═════ RECORDS PROVIDED ═════

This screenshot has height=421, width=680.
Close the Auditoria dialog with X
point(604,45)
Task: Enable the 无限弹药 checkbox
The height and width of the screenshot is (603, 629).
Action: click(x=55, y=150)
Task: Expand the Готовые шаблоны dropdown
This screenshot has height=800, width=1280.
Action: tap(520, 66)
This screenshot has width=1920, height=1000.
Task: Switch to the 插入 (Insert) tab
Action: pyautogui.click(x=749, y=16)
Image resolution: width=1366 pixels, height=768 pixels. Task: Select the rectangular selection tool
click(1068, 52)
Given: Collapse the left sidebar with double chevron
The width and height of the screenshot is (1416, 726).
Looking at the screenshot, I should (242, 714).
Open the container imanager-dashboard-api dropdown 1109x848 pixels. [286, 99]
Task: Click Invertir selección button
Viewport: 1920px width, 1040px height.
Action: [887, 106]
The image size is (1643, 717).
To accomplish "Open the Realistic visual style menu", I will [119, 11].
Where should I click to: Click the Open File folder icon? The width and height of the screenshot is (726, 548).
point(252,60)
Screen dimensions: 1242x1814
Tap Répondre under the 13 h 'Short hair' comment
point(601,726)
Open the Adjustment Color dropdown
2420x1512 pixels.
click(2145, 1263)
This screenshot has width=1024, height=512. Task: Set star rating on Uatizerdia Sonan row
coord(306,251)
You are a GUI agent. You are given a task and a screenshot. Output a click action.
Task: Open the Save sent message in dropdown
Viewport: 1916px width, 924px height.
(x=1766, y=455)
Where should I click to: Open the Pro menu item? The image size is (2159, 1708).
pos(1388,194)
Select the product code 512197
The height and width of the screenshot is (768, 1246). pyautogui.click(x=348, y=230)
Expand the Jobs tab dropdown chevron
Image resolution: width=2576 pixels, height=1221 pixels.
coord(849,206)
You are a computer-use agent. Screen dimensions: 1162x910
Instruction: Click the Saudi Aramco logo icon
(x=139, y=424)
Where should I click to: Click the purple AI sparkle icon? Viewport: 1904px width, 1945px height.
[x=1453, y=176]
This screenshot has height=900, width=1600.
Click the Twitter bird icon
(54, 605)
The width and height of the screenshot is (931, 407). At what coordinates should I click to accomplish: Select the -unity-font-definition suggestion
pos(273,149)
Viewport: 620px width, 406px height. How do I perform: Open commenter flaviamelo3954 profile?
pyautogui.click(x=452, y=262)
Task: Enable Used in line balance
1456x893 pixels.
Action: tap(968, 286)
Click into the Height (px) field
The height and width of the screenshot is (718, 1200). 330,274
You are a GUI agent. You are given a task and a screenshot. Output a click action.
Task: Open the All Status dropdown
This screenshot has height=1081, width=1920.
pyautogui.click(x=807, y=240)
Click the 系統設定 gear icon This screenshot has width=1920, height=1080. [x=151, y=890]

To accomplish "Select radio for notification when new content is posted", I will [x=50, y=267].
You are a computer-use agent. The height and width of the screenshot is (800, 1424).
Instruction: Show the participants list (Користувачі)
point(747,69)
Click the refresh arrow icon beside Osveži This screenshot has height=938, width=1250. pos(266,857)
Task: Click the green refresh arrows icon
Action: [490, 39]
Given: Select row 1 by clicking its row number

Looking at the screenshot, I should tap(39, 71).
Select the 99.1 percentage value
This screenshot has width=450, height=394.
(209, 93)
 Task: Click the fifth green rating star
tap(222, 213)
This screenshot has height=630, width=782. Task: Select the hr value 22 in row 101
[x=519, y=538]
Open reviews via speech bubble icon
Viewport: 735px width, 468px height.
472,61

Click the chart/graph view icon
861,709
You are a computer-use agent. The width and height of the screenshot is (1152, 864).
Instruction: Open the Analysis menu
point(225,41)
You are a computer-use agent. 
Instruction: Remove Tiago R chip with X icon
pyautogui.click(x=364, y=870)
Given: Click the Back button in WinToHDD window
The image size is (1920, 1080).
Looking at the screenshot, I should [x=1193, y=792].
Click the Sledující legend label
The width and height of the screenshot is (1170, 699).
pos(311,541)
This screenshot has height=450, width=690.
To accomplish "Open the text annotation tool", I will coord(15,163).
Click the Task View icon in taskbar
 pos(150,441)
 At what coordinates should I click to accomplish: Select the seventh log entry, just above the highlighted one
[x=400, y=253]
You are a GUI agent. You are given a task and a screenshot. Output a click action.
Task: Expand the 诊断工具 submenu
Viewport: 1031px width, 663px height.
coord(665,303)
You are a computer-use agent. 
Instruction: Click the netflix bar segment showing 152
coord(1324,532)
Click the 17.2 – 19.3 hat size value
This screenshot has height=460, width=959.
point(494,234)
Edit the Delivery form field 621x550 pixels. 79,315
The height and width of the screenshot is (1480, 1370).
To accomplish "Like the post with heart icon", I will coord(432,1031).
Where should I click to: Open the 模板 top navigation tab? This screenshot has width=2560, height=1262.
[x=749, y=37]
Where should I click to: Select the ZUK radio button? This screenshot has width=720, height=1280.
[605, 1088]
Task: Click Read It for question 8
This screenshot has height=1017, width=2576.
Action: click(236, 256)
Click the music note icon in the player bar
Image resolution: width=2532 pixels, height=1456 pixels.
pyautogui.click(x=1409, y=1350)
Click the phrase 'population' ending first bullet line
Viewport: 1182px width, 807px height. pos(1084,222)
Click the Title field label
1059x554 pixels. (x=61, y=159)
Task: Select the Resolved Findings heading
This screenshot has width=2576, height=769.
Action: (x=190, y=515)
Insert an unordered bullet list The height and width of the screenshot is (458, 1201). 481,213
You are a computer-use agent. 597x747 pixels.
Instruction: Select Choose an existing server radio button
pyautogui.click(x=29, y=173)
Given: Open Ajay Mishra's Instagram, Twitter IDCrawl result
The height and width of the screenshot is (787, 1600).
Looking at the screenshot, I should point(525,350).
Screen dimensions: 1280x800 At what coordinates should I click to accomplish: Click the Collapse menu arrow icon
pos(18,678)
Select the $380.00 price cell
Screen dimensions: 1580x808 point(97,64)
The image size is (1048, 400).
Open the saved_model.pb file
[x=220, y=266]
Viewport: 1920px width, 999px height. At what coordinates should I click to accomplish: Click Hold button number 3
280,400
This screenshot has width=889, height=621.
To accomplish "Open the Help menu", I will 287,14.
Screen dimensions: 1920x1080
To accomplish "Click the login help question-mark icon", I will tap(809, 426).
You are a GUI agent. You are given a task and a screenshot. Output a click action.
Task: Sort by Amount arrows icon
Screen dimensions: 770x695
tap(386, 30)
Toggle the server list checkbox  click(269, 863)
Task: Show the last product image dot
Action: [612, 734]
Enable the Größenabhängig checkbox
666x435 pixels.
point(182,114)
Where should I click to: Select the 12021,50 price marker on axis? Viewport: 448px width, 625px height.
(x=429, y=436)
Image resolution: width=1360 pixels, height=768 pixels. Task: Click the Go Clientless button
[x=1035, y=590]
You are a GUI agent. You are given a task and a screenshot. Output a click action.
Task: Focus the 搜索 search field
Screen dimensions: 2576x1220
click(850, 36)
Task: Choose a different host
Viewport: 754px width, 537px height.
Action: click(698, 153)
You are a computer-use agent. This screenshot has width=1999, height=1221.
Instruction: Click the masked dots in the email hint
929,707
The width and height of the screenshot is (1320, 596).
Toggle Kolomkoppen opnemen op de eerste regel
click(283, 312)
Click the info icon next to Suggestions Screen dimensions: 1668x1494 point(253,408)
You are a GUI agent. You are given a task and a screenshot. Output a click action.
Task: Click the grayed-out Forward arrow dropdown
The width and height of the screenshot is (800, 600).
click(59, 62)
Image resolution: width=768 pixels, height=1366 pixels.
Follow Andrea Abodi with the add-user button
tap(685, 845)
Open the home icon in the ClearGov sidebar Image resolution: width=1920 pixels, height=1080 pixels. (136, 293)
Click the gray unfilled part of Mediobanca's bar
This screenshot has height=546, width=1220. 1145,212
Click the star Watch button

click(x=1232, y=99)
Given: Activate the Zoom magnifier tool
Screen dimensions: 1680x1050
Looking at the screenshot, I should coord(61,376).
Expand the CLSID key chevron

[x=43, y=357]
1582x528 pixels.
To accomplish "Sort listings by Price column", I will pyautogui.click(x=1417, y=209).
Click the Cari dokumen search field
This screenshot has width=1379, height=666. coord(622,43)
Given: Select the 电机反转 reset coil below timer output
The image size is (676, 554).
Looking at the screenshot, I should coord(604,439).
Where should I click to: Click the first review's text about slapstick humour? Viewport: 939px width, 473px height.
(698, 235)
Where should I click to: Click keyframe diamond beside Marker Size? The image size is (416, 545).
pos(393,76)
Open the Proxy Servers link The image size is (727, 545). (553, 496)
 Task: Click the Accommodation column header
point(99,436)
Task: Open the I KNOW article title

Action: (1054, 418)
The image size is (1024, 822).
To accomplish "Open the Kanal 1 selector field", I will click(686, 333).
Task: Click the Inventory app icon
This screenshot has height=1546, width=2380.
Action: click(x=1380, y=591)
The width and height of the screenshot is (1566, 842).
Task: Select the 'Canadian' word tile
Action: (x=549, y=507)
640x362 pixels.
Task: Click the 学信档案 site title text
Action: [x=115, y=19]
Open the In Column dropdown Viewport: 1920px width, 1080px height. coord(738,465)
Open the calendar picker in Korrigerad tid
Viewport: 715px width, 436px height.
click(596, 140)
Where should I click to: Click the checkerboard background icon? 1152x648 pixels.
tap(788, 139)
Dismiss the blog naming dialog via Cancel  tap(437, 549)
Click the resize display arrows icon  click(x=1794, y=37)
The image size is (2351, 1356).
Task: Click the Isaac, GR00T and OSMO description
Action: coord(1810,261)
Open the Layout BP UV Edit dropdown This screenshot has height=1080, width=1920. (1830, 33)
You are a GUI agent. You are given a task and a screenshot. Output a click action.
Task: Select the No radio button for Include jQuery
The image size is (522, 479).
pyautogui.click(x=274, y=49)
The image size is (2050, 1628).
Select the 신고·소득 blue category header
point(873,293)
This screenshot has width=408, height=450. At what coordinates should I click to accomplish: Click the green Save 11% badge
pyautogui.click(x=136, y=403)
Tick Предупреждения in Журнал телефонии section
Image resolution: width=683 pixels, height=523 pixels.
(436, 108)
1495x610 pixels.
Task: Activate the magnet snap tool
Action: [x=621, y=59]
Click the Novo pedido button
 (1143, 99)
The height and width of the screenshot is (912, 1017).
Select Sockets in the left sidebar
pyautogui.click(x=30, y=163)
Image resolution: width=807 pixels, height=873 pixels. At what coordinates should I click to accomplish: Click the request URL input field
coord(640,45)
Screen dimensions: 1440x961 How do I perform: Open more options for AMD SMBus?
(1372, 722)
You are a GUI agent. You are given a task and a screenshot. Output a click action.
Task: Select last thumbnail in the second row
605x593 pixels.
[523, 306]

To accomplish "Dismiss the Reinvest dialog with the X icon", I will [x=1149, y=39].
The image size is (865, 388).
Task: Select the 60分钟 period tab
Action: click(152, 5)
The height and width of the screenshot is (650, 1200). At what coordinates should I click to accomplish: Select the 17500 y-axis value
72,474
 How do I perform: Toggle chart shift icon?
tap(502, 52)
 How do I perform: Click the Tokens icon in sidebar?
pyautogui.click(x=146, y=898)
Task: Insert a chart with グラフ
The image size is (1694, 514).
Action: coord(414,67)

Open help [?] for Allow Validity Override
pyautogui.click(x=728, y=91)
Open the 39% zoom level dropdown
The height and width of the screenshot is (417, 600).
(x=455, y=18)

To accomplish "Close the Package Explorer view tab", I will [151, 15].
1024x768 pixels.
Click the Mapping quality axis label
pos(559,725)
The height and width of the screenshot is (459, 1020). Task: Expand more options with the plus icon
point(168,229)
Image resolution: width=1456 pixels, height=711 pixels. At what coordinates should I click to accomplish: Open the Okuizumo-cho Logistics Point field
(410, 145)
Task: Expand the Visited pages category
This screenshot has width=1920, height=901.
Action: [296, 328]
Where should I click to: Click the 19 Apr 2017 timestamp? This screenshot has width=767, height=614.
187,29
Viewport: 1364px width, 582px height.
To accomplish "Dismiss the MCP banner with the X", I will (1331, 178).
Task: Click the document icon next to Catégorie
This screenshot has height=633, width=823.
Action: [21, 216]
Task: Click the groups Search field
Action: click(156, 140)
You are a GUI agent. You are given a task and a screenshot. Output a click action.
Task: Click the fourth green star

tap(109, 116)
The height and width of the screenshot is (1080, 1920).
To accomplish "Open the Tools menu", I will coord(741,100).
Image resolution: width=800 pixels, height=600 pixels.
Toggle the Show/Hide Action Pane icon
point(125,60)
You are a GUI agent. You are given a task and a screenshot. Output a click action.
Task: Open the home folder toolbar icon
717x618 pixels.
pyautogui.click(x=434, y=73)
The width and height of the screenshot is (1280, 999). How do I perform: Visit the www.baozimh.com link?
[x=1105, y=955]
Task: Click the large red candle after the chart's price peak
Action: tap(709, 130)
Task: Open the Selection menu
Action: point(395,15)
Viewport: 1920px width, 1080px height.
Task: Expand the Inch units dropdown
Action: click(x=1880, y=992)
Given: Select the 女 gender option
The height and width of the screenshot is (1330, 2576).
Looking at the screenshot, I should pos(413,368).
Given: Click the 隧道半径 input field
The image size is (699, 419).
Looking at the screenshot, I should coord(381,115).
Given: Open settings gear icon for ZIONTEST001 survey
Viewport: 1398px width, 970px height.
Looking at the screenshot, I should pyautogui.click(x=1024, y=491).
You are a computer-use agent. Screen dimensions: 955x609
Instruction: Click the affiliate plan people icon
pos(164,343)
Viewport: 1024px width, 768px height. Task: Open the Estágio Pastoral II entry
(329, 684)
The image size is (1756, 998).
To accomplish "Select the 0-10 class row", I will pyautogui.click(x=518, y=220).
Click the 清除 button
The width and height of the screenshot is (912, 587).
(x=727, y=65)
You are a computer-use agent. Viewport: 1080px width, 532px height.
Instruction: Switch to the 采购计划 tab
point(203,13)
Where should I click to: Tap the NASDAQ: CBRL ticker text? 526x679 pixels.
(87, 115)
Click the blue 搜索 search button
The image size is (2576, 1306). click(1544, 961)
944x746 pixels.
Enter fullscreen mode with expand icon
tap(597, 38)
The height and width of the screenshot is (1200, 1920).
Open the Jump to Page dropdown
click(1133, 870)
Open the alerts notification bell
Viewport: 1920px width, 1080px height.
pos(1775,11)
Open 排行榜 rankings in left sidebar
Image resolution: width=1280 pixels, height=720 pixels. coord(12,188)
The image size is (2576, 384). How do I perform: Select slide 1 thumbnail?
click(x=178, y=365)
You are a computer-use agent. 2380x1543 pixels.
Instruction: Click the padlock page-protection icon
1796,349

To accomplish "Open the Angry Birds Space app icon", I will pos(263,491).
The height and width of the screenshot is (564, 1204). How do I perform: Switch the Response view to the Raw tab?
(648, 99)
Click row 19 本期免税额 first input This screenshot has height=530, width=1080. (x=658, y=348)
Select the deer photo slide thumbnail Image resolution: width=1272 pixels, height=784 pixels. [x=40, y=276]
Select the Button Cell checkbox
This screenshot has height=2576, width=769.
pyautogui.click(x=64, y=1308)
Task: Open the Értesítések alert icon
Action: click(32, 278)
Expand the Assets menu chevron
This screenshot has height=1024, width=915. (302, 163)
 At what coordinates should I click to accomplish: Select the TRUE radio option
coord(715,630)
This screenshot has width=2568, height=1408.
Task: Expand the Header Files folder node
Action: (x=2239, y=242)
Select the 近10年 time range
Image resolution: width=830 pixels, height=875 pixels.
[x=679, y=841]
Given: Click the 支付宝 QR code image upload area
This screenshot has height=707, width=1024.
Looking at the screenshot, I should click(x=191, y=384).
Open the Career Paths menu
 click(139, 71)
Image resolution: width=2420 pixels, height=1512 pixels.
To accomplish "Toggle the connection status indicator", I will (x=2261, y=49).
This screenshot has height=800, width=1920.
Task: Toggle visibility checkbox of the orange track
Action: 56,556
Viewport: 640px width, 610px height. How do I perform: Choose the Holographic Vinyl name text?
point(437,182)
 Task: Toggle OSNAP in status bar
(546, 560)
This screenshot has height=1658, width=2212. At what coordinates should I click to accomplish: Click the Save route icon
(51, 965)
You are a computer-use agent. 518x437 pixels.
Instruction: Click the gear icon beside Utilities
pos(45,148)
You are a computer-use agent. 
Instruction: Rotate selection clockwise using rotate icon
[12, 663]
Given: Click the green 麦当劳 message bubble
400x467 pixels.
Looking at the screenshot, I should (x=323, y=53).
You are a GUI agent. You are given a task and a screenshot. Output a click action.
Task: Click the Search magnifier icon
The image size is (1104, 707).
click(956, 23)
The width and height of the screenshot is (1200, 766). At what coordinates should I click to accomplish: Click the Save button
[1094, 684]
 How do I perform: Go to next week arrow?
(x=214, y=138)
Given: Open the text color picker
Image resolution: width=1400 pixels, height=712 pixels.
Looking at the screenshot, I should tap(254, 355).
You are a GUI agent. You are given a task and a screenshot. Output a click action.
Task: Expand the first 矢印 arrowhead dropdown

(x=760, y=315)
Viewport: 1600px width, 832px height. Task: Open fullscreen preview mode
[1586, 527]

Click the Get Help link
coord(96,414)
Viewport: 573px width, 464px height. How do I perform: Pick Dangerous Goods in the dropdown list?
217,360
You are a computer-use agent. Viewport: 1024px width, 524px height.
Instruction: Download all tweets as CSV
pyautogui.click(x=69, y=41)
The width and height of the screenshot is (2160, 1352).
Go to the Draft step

═════

[EXERCISE DESCRIPTION] Please repeat the data starting at the line that contains "You are a computer-use agent. This" and ending after the line that contains "Click the info", swapping "email hint" for "password hint" and leaving everything else unchanged.

[EXPECTED ANSWER]
You are a computer-use agent. This screenshot has width=1999, height=1221.
Instruction: Click the masked dots in the password hint
929,707
The width and height of the screenshot is (1320, 596).
Toggle Kolomkoppen opnemen op de eerste regel
click(283, 312)
Click the info icon next to Suggestions Screen dimensions: 1668x1494 point(253,408)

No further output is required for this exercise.